__Input records__:
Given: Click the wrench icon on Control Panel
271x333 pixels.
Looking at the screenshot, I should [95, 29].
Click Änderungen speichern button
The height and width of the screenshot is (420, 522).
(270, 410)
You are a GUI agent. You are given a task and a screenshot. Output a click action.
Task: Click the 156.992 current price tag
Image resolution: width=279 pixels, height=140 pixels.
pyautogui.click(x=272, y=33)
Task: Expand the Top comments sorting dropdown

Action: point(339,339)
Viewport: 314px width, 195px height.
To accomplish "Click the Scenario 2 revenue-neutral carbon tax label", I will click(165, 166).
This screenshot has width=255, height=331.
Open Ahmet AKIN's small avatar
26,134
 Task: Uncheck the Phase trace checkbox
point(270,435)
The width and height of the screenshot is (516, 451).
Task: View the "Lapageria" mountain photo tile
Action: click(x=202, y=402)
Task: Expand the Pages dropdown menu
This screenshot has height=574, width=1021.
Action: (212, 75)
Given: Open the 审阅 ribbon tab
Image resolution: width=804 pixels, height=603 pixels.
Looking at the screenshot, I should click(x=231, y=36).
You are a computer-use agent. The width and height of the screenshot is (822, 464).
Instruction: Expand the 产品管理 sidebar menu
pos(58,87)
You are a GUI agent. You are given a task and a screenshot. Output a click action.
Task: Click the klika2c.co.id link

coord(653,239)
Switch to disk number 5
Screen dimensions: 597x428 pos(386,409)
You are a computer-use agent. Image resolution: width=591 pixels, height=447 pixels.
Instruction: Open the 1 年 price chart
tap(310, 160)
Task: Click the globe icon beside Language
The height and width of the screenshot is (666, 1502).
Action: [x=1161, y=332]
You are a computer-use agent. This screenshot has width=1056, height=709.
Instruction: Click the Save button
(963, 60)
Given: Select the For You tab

__Given exercise__: Please write out the rows above verbatim, from the start of the rows through the line that contains "will click(165, 166).".

__Task result__:
Given: Click the wrench icon on Control Panel
271x333 pixels.
Looking at the screenshot, I should [95, 29].
Click Änderungen speichern button
The height and width of the screenshot is (420, 522).
(270, 410)
You are a GUI agent. You are given a task and a screenshot. Output a click action.
Task: Click the 156.992 current price tag
Image resolution: width=279 pixels, height=140 pixels.
pyautogui.click(x=272, y=33)
Task: Expand the Top comments sorting dropdown

Action: point(339,339)
Viewport: 314px width, 195px height.
To accomplish "Click the Scenario 2 revenue-neutral carbon tax label", I will click(165, 166).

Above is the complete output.